== What you will do ==
With the pictures omitted, output word for word the lines from the one containing "Instruction: Click the 6% percentage value" through the end of the records.

== Source data ==
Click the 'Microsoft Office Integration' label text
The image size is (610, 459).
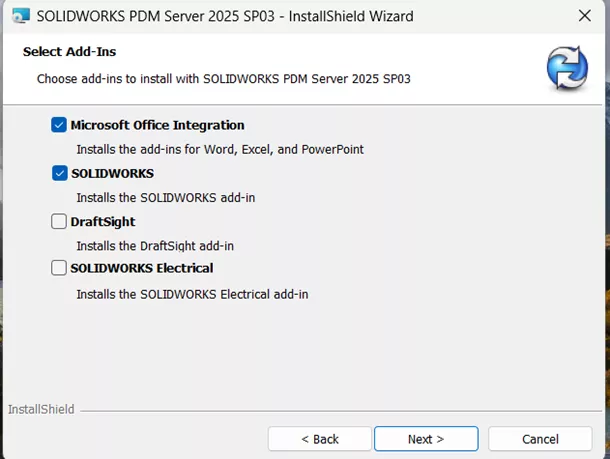click(157, 125)
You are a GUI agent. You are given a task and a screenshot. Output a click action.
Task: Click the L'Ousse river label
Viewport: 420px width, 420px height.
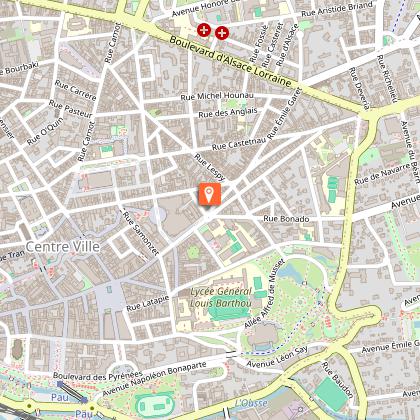coord(251,403)
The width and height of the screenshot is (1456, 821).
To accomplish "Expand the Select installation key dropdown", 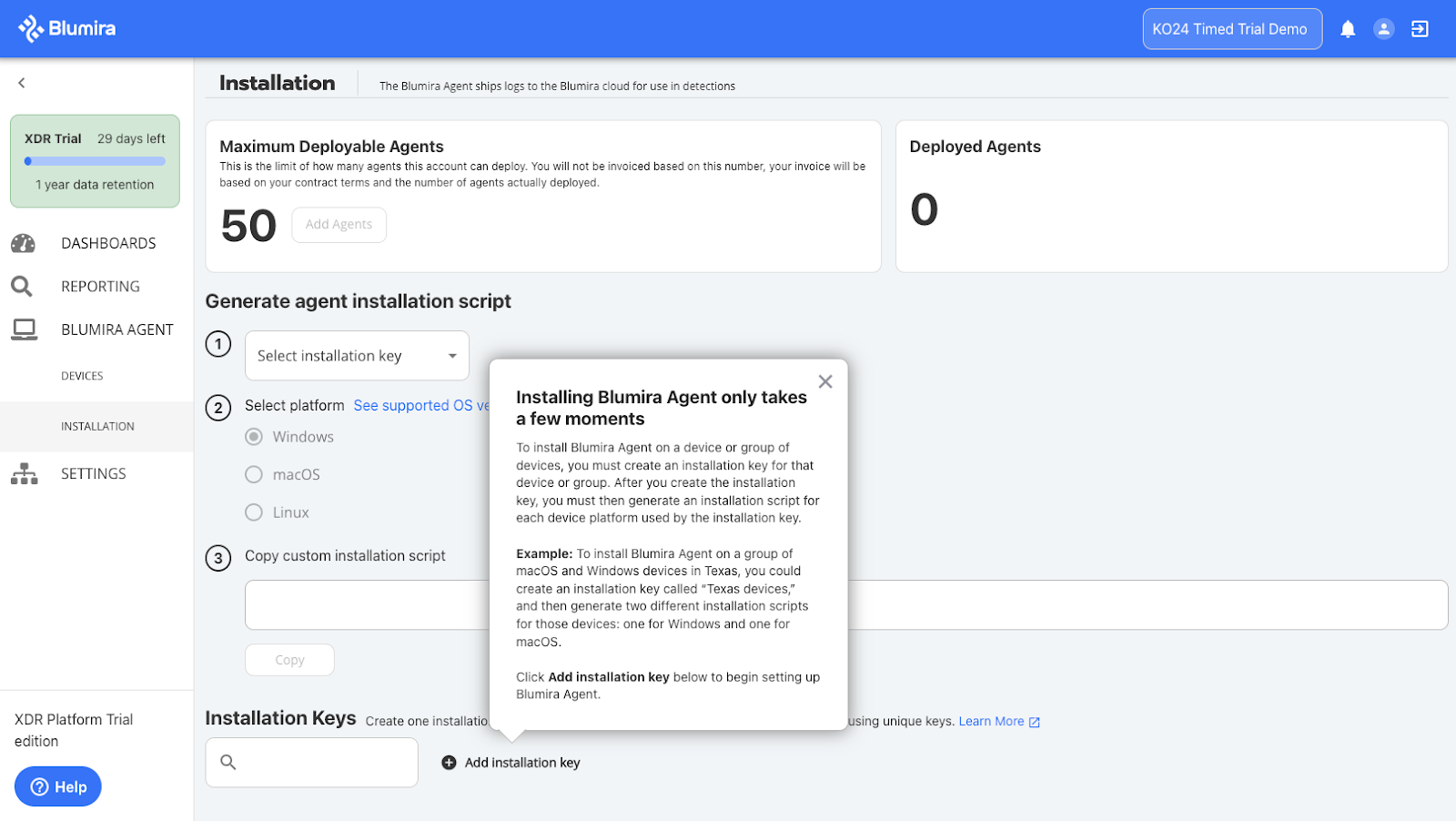I will 357,356.
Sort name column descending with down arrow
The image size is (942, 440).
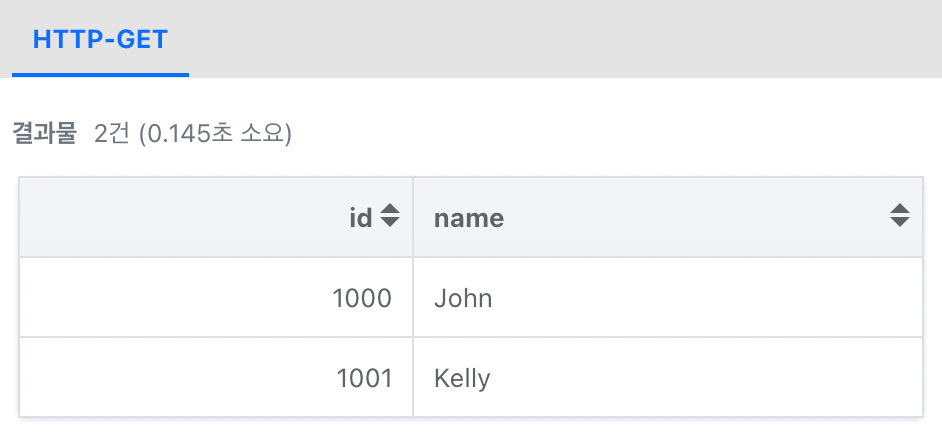click(899, 222)
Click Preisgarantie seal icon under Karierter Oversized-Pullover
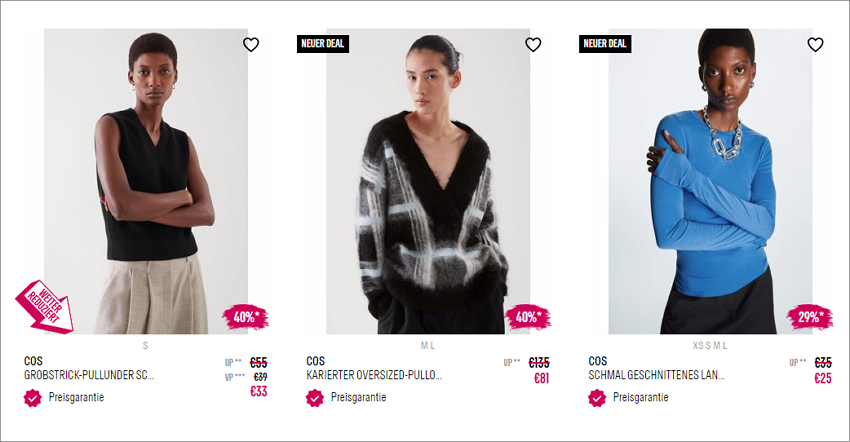The width and height of the screenshot is (850, 442). [x=315, y=398]
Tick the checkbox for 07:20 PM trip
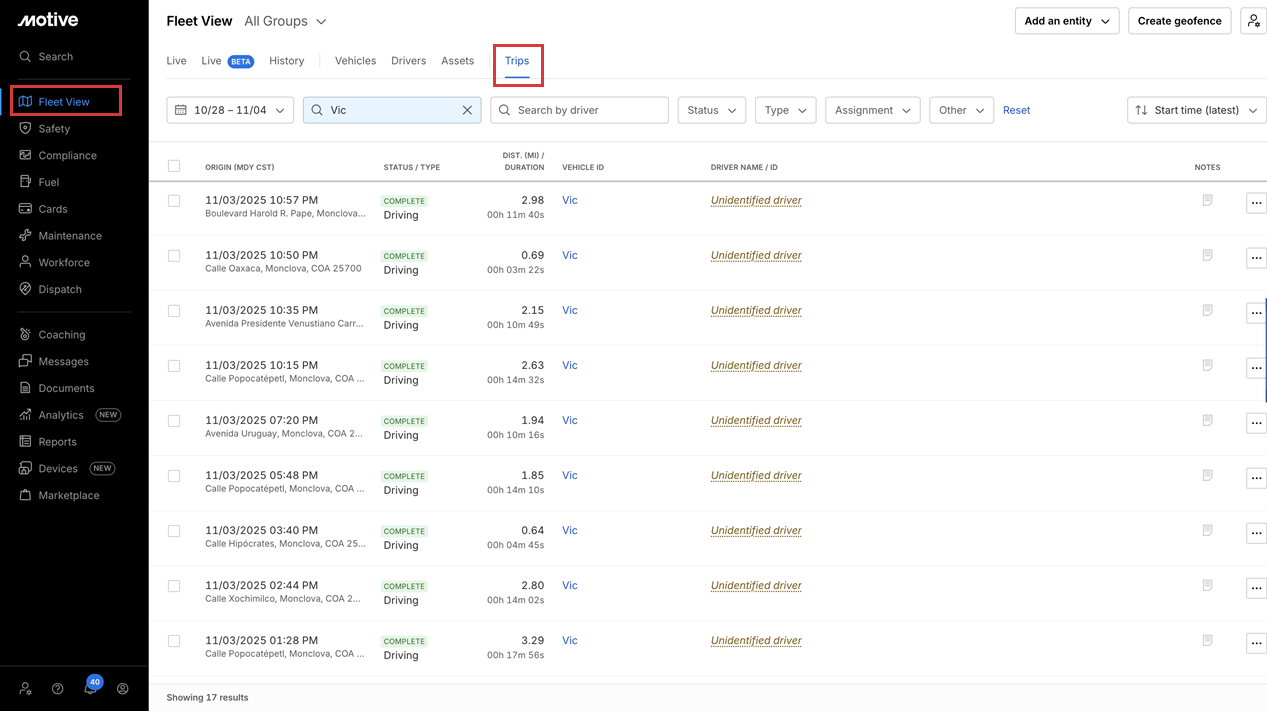The height and width of the screenshot is (711, 1267). (174, 421)
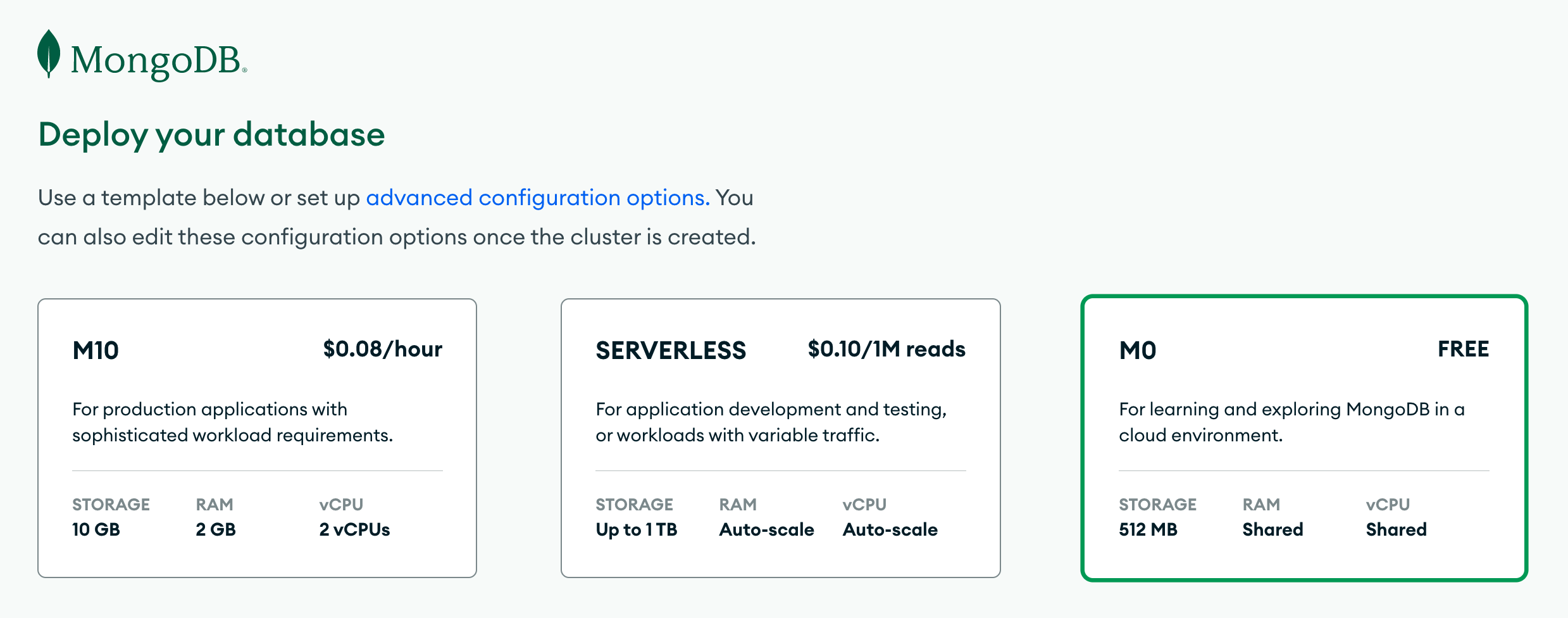Click the $0.08/hour price label
This screenshot has width=1568, height=618.
click(382, 349)
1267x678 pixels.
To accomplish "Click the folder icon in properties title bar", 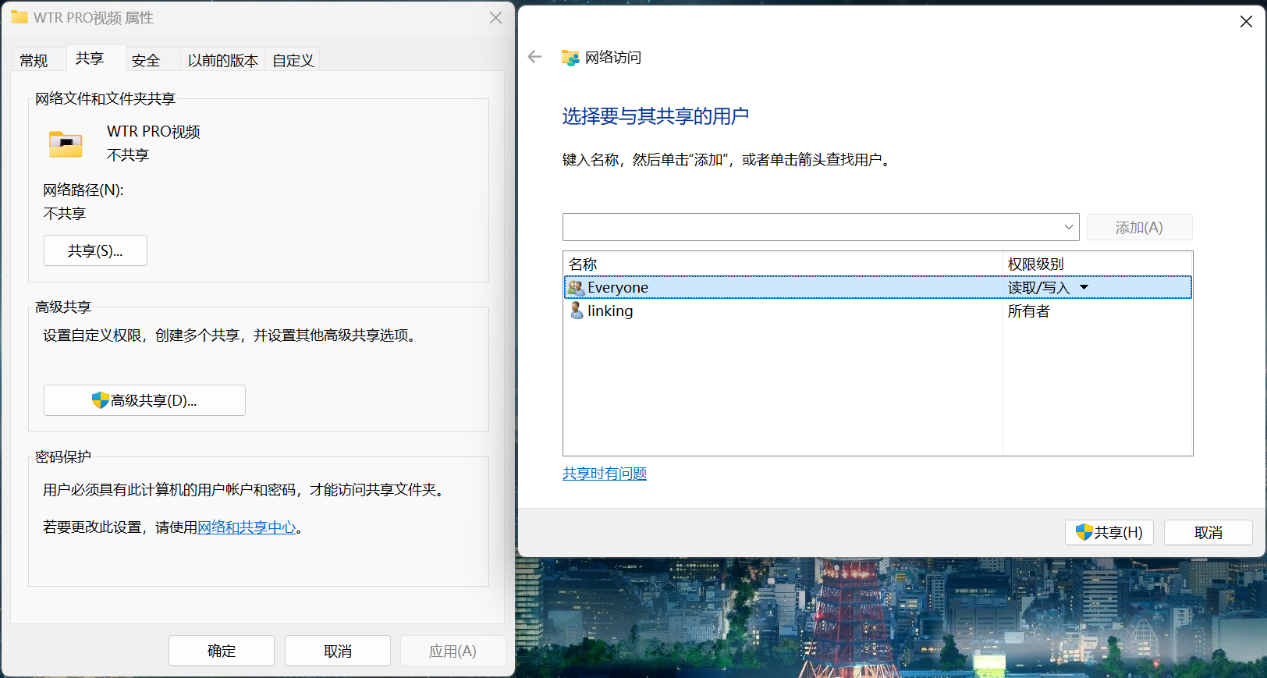I will [19, 18].
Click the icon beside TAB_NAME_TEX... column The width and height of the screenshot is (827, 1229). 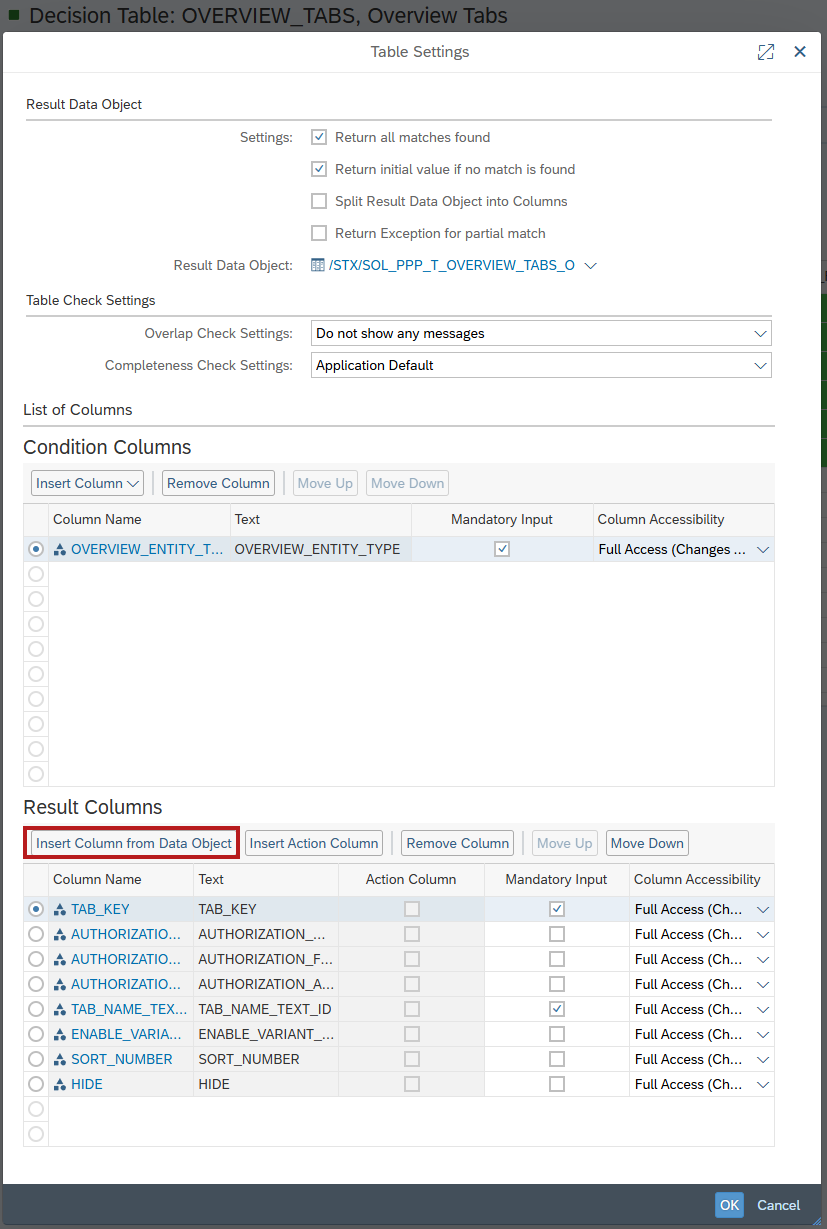[x=60, y=1010]
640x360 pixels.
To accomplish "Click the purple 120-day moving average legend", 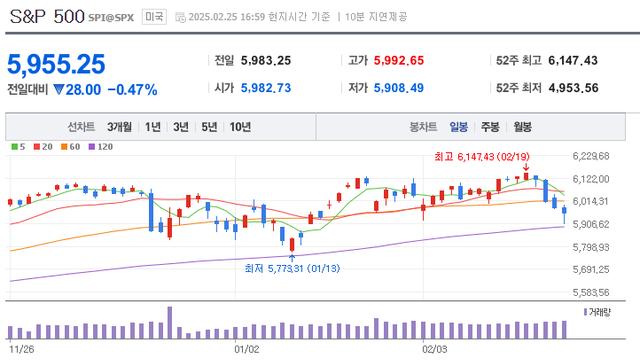I will [101, 147].
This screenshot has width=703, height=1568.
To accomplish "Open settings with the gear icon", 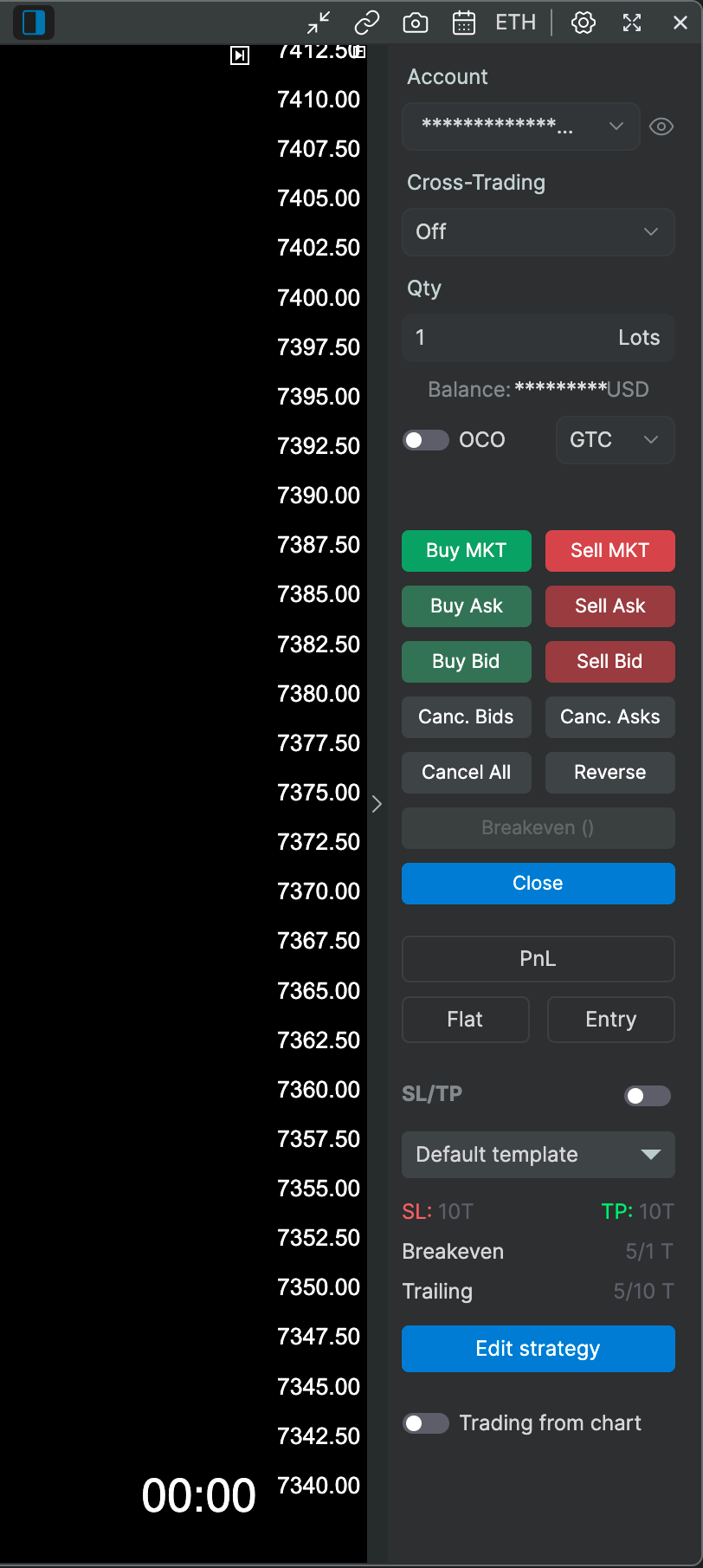I will pyautogui.click(x=584, y=23).
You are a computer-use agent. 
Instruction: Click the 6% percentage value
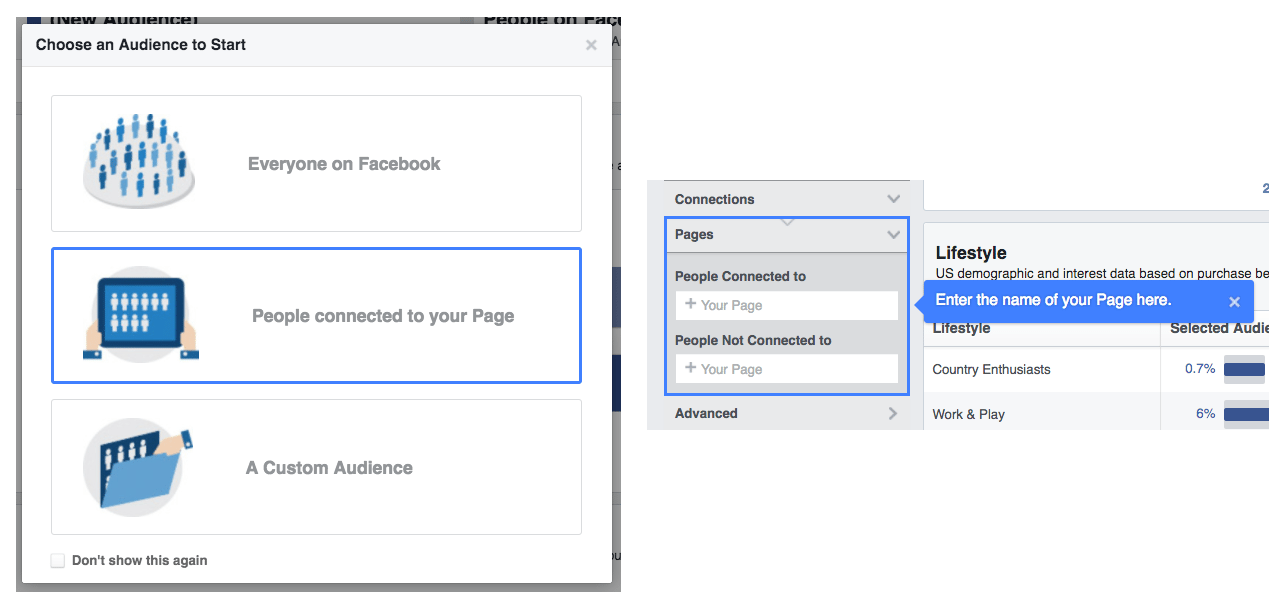click(x=1205, y=413)
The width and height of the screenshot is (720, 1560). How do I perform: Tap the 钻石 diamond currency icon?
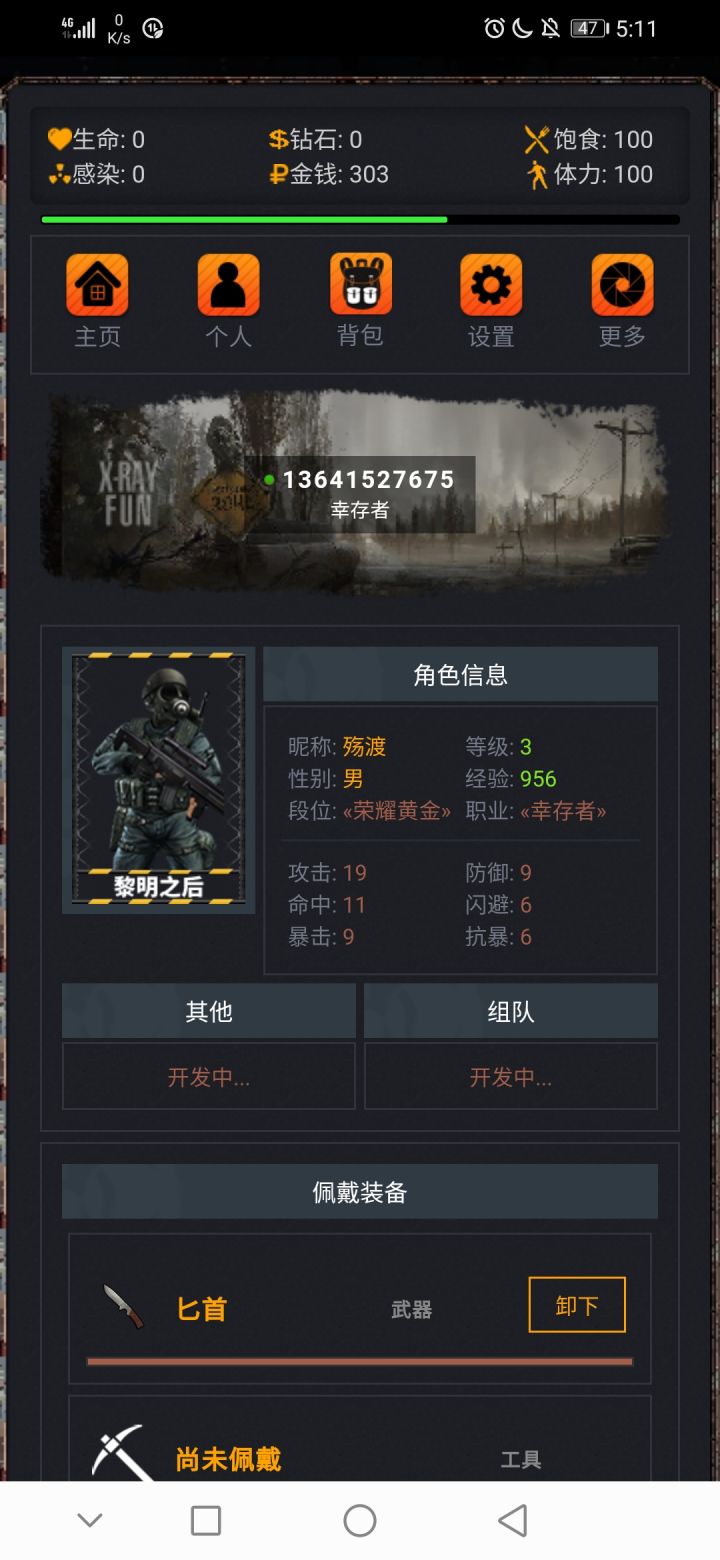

== Worked solution ==
Instruction: Click the 6% percentage value
click(x=1205, y=413)
The width and height of the screenshot is (720, 1560). How do I perform: Tap the 钻石 diamond currency icon?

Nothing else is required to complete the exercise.